Document:
::::::::

US 2010/112848 A1 describes a power adapter plug arm manufactured from a single piece of material. The plug arm can include a plug operative to extend into a wall socket, an elongated plate coupled to an end of the plate such that the plug extends from a first surface of one end of the plate, and a pin coupled to the opposite end of the plate and extending from the opposite surface of the plate. The pin can be operative to engage a circuit board of the power adapter to provide power received from the wall socket to an electronic device coupled to the power adapter. To enhance the strength of the plug arm, the plate can be manufactured by creating a co-axial plug and a stem from a single piece of material, bending the stem, and cold heading the bent portion of the stem to form a plate.
None of these two references describes a cold forming method for forming a power pin comprising the feature of pushing a blank into a third main mould for extrusion through a third die at a third stroke, wherein the third main mould and the third die are arranged on different axes, wherein a third section of the power pin is extruded to form a staggered weld leg of the power pin and a pin fixing disk which is formed in a relative extrusion gap between the third die and the third main mould.
With improvement of living standards in the society, communication equipment, electronic equipment, household appliances, automobiles, etc. (e.g. smart phones, televisions, refrigerators, electric tools) have become the most common products enriching people's life, therefore the plugs for connecting them to power supplies are widely applied. In the prior art, the pin for power plug is of ordinary sectional materials, and is machined with ordinary punching machine, machining tool, machining center, etc. The machining process has such disadvantages as complicated process, low production efficiency and low material utilization, which results in high material cost, high machining cost, low strength, etc.

Summary of the Invention

A technical problem to be solved by the invention is to provide a cold forming method for forming power pins. The method can achieve high-speed automatic production and high production efficiency with a simple process, and improve material utilization and strength.
In order to solve the technical problems, the technical solution of the invention is as follows: 1. A cold forming method for forming power pins, the method comprising following steps:

step 1: cutting out a blank;
step 2: pushing said cut out blank into a first main mould and pre-forming a power pin body by necking;
step 3: pushing the blank pre-formed in said step 2 into a second main mould and trimming the pre-formed power pin body, and pre-forming a pin fixing disk; and
step 4: forming the pin fixing disk and a staggered weld leg of the power pin by pushing the blank obtained in step 3 into a third main mould for extrusion through a third die at a third stroke, wherein the third main mould and the third die are arranged on different axes, wherein a third section of the power pin is extruded to form the staggered weld leg of the power pin and the pin fixing disk which is formed in a relative extrusion gap between the third die and the third main mould.

Preferably, in step 1, a stepping blanking system is used to automatically cut out the blank with a proper length from a wire material with a diameter close to that of a circumcircle of the pin power body or a wire material with a proper intensification ratio, and to synchronously convey the blank to a cold extrusion station in a multi-stroke cold forming machine through an automatic feeding system.
Preferably, in step 2, the blank cut out is pushed into a first main mould for extrusion through a first die at a first stroke, so as to pre-form the power pin body by necking; successively form the sections I, II, III of the power pin; and eject the pre-formed blank out through an ejector of the first main mould.

::::::::

What you need to do:
• A. Retype the power pin patent text from "Preferably, in step 1, a" up to and including "first main mould.".
• B. In the power pin patent text, what three disadvantages does the prior-art machining process have?
• C. Write the next part of the power pin patent text, starting right after its last sentence.

Data section:
::::::::

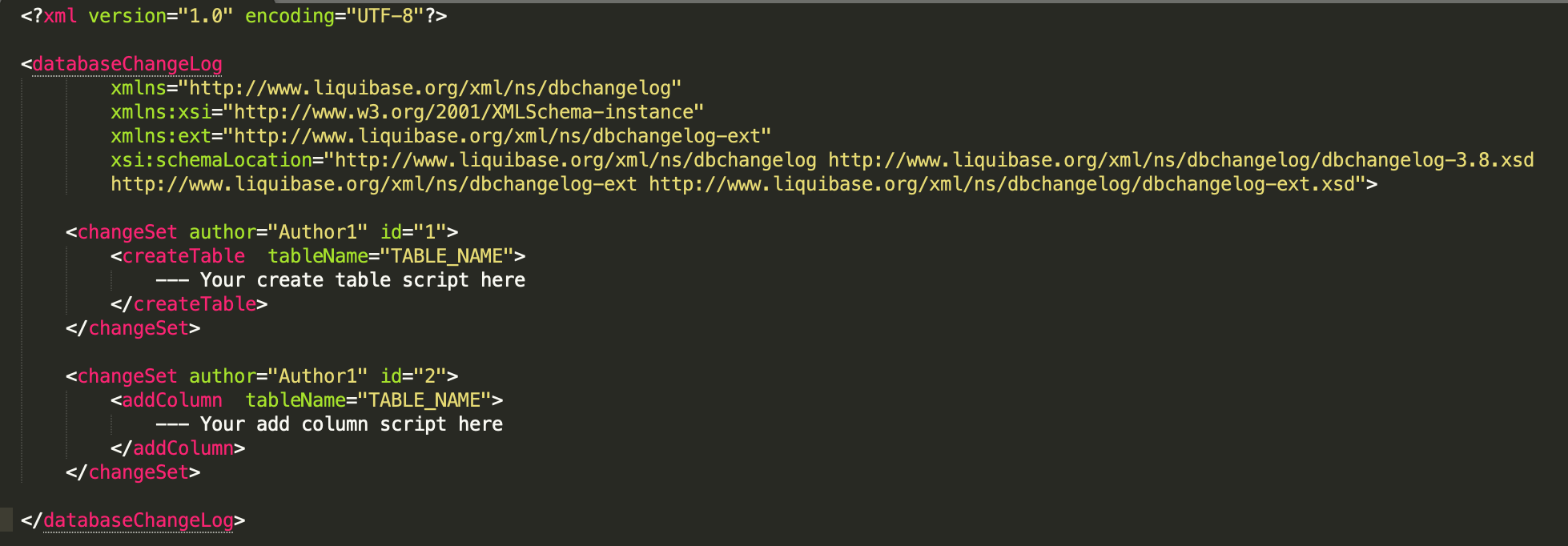Click the dbchangelog-3.8.xsd schema URL
The height and width of the screenshot is (546, 1568).
point(1181,160)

::::::::

Exercise answers:
• A.
Preferably, in step 1, a stepping blanking system is used to automatically cut out the blank with a proper length from a wire material with a diameter close to that of a circumcircle of the pin power body or a wire material with a proper intensification ratio, and to synchronously convey the blank to a cold extrusion station in a multi-stroke cold forming machine through an automatic feeding system.
Preferably, in step 2, the blank cut out is pushed into a first main mould for extrusion through a first die at a first stroke, so as to pre-form the power pin body by necking; successively form the sections I, II, III of the power pin; and eject the pre-formed blank out through an ejector of the first main mould.

• B. It has a complicated process, low production efficiency, and low material utilization.

• C.
Preferably, a die-entrance angle less than 1° is arranged in a forming die cavity of the first main mould, so that every side of the section I of the power pin formed by extrusion has a die-entrance angle less than 1° by intensified forming.
Preferably, in step 3, the blank pre-formed in step 2 is pushed by an automatic feeding system into a second main mould through a second die at a second stroke; wherein a dimension precision and structure of the power pin body are trimmed, and the pin fixing disk is pre-formed; wherein the step of trimming the dimension precision and structure of the power pin body comprises: trimming the die-entrance angle less than 1° by intensified forming of the section I of the power pin, and successively extruding the sections I, II, III of the power pin to form the sections I', II', III' of the power pin; wherein, as a diameter of the section III' of the power pin is larger than that of the section III of the power pin, the section III' of the power pin is the pre-formed pin fixing disk.
Preferably, a die-entrance angle less than 1° is arranged in a forming die cavity of the third die, so that every side of the staggered weld leg of the power pin formed by extrusion has a die-entrance angle less than 1° by intensified forming. An arc with a radius less than 0.5mm is arranged at an opening of the third die. Setting the arc at the opening of the third die can disperse the stress concentrating during clod extrusion, increase the strength of the integral structure of the workpiece, and avoid workpiece breakage due to excessive stress concentration.
Preferably, the staggered weld leg of the power pin is not located on a same axis with the power pin body and the pin fixing disk, and an eccentric distance and position angle of the staggered weld leg of pin can be adjusted based on the product design requirements.
Preferably, the cold forming method for forming power pins further comprises a step 5: shaping the pin fixing disk, trimming the pin fixing disk based on an installation space of the power pin required for design; pushing the blank formed in step 4 into a fourth main mould with a shape matching that of the power pin body through an automatic feeding system, so that the blank is supported and fixed by the end surface of the fourth main mould; and trimming the pin fixing disk through the fourth die, thus forming various pin fixing disks as required.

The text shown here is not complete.